_Records shown:_
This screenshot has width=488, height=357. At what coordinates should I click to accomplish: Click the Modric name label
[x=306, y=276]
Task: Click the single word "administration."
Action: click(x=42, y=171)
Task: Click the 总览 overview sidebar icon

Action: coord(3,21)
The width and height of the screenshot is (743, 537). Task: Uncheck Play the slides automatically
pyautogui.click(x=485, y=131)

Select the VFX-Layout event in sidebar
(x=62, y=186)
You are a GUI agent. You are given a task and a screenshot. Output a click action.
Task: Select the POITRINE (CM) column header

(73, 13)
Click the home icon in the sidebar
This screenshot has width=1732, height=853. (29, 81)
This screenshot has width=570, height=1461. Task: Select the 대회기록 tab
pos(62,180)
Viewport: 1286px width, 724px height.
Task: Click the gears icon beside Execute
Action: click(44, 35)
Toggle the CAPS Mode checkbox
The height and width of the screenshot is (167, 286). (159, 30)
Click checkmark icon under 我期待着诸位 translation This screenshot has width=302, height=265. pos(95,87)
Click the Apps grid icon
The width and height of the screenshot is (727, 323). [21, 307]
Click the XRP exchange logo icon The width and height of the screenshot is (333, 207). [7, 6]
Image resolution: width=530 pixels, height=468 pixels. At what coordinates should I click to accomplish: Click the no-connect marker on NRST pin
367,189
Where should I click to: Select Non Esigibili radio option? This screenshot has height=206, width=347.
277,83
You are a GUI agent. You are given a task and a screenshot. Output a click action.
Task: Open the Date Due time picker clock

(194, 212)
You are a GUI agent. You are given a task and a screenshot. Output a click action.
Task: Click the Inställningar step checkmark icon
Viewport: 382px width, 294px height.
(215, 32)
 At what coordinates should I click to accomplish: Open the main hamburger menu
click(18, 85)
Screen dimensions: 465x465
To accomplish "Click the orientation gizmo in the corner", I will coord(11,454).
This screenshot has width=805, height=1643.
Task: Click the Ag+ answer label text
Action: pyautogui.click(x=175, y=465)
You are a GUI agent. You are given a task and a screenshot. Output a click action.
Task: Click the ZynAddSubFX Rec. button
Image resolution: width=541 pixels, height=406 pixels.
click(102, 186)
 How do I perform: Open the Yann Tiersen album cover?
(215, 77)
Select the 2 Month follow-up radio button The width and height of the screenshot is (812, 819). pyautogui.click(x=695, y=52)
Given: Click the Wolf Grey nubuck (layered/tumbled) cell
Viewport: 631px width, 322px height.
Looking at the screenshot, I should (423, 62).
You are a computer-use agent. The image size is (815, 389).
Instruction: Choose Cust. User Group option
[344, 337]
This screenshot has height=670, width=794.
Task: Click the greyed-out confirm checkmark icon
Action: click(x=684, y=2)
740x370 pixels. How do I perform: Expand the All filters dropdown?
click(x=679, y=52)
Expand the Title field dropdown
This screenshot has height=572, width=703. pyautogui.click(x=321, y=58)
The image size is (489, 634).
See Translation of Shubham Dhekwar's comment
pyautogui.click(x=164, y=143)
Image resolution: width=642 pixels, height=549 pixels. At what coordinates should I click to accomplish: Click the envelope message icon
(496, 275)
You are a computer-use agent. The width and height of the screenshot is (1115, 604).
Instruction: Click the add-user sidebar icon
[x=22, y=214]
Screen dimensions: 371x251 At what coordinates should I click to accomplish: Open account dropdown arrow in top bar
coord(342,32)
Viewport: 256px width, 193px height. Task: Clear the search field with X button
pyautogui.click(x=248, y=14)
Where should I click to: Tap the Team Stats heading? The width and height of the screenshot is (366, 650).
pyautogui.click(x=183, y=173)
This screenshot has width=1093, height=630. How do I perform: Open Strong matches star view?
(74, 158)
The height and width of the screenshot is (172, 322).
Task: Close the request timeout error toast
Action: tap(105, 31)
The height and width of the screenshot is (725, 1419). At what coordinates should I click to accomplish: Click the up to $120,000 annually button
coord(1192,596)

_Exercise directions:_
Write out the material above exactly, leaving out no line.

_Solution to this problem:_
This screenshot has width=488, height=357. At what coordinates should I click to accomplish: Click the Modric name label
[x=306, y=276]
Task: Click the single word "administration."
Action: click(x=42, y=171)
Task: Click the 总览 overview sidebar icon

Action: coord(3,21)
The width and height of the screenshot is (743, 537). Task: Uncheck Play the slides automatically
pyautogui.click(x=485, y=131)

Select the VFX-Layout event in sidebar
(x=62, y=186)
You are a GUI agent. You are given a task and a screenshot. Output a click action.
Task: Select the POITRINE (CM) column header

(73, 13)
Click the home icon in the sidebar
This screenshot has width=1732, height=853. (29, 81)
This screenshot has width=570, height=1461. Task: Select the 대회기록 tab
pos(62,180)
Viewport: 1286px width, 724px height.
Task: Click the gears icon beside Execute
Action: click(44, 35)
Toggle the CAPS Mode checkbox
The height and width of the screenshot is (167, 286). (159, 30)
Click checkmark icon under 我期待着诸位 translation This screenshot has width=302, height=265. pos(95,87)
Click the Apps grid icon
The width and height of the screenshot is (727, 323). [21, 307]
Click the XRP exchange logo icon The width and height of the screenshot is (333, 207). [7, 6]
Image resolution: width=530 pixels, height=468 pixels. At what coordinates should I click to accomplish: Click the no-connect marker on NRST pin
367,189
Where should I click to: Select Non Esigibili radio option? This screenshot has height=206, width=347.
277,83
You are a GUI agent. You are given a task and a screenshot. Output a click action.
Task: Open the Date Due time picker clock

(194, 212)
You are a GUI agent. You are given a task and a screenshot. Output a click action.
Task: Click the Inställningar step checkmark icon
Viewport: 382px width, 294px height.
(215, 32)
 At what coordinates should I click to accomplish: Open the main hamburger menu
click(18, 85)
Screen dimensions: 465x465
To accomplish "Click the orientation gizmo in the corner", I will coord(11,454).
This screenshot has width=805, height=1643.
Task: Click the Ag+ answer label text
Action: pyautogui.click(x=175, y=465)
You are a GUI agent. You are given a task and a screenshot. Output a click action.
Task: Click the ZynAddSubFX Rec. button
Image resolution: width=541 pixels, height=406 pixels.
click(102, 186)
 How do I perform: Open the Yann Tiersen album cover?
(215, 77)
Select the 2 Month follow-up radio button The width and height of the screenshot is (812, 819). pyautogui.click(x=695, y=52)
Given: Click the Wolf Grey nubuck (layered/tumbled) cell
Viewport: 631px width, 322px height.
Looking at the screenshot, I should (423, 62).
You are a computer-use agent. The image size is (815, 389).
Instruction: Choose Cust. User Group option
[344, 337]
This screenshot has height=670, width=794.
Task: Click the greyed-out confirm checkmark icon
Action: click(x=684, y=2)
740x370 pixels. How do I perform: Expand the All filters dropdown?
click(x=679, y=52)
Expand the Title field dropdown
This screenshot has height=572, width=703. pyautogui.click(x=321, y=58)
The image size is (489, 634).
See Translation of Shubham Dhekwar's comment
pyautogui.click(x=164, y=143)
Image resolution: width=642 pixels, height=549 pixels. At what coordinates should I click to accomplish: Click the envelope message icon
(496, 275)
You are a computer-use agent. The width and height of the screenshot is (1115, 604).
Instruction: Click the add-user sidebar icon
[x=22, y=214]
Screen dimensions: 371x251 At what coordinates should I click to accomplish: Open account dropdown arrow in top bar
coord(342,32)
Viewport: 256px width, 193px height. Task: Clear the search field with X button
pyautogui.click(x=248, y=14)
Where should I click to: Tap the Team Stats heading? The width and height of the screenshot is (366, 650).
pyautogui.click(x=183, y=173)
This screenshot has width=1093, height=630. How do I perform: Open Strong matches star view?
(74, 158)
The height and width of the screenshot is (172, 322).
Task: Close the request timeout error toast
Action: tap(105, 31)
The height and width of the screenshot is (725, 1419). At what coordinates should I click to accomplish: Click the up to $120,000 annually button
coord(1192,596)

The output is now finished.